● Work to be completed:
Aside from the pictures, copy the listing exactly.

* * *

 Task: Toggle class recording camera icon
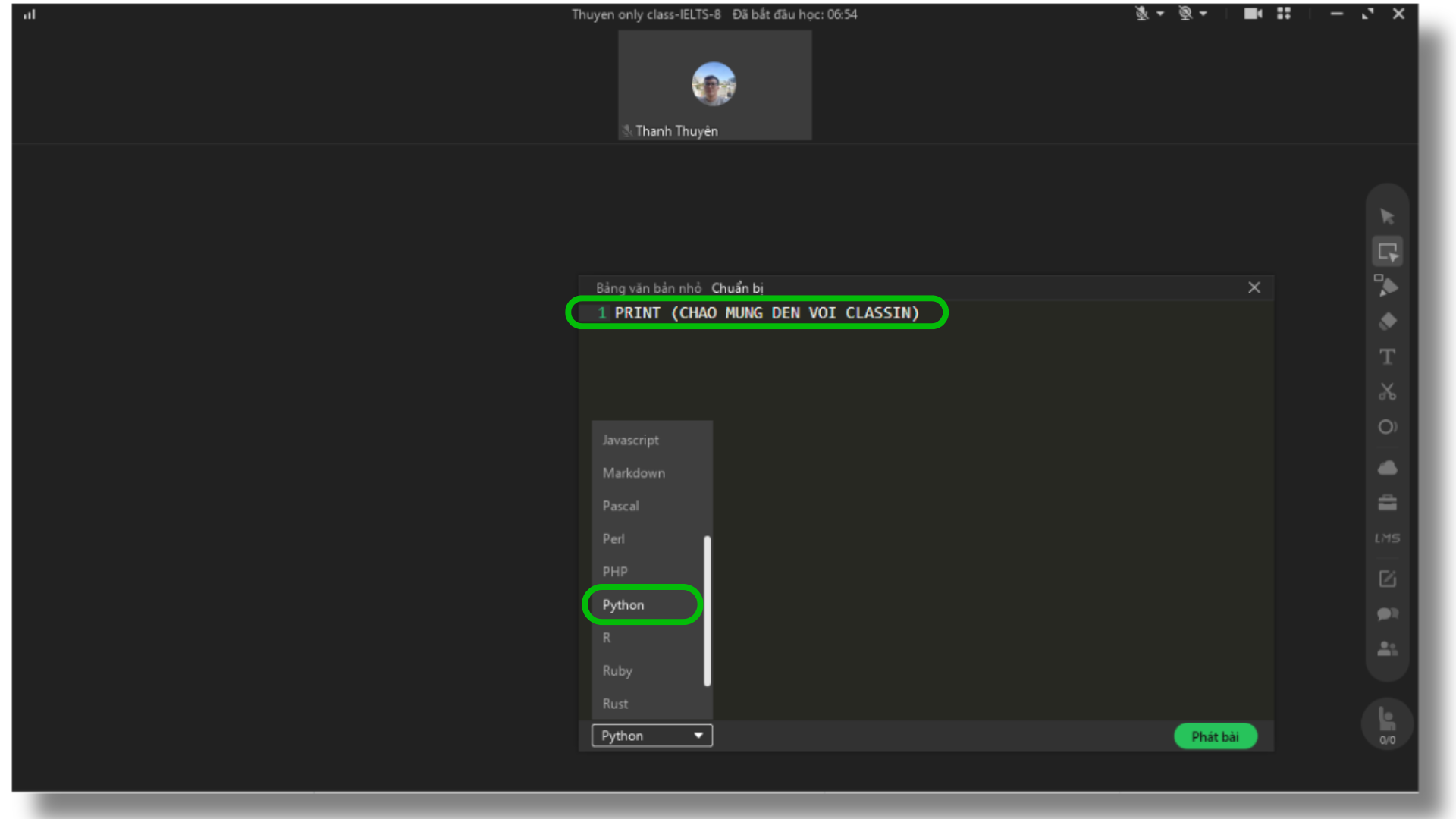click(x=1252, y=14)
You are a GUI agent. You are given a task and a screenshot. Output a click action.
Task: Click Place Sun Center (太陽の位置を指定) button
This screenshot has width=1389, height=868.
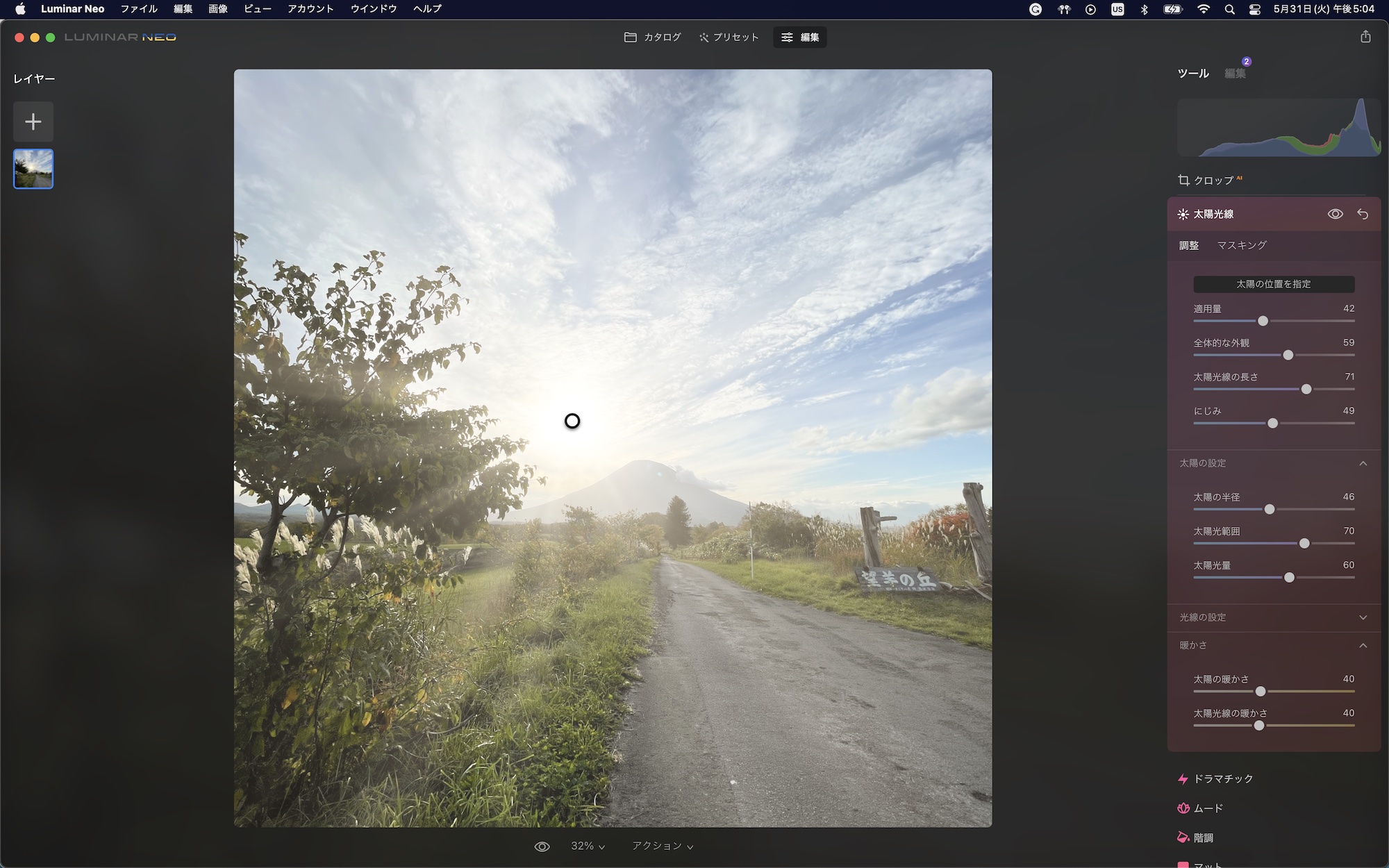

* * *

● Exercise solution:
 Task: Toggle class recording camera icon
click(x=1252, y=14)
You are a GUI agent. You are given a task and a screenshot. Output a click action.
Task: Click Place Sun Center (太陽の位置を指定) button
This screenshot has width=1389, height=868.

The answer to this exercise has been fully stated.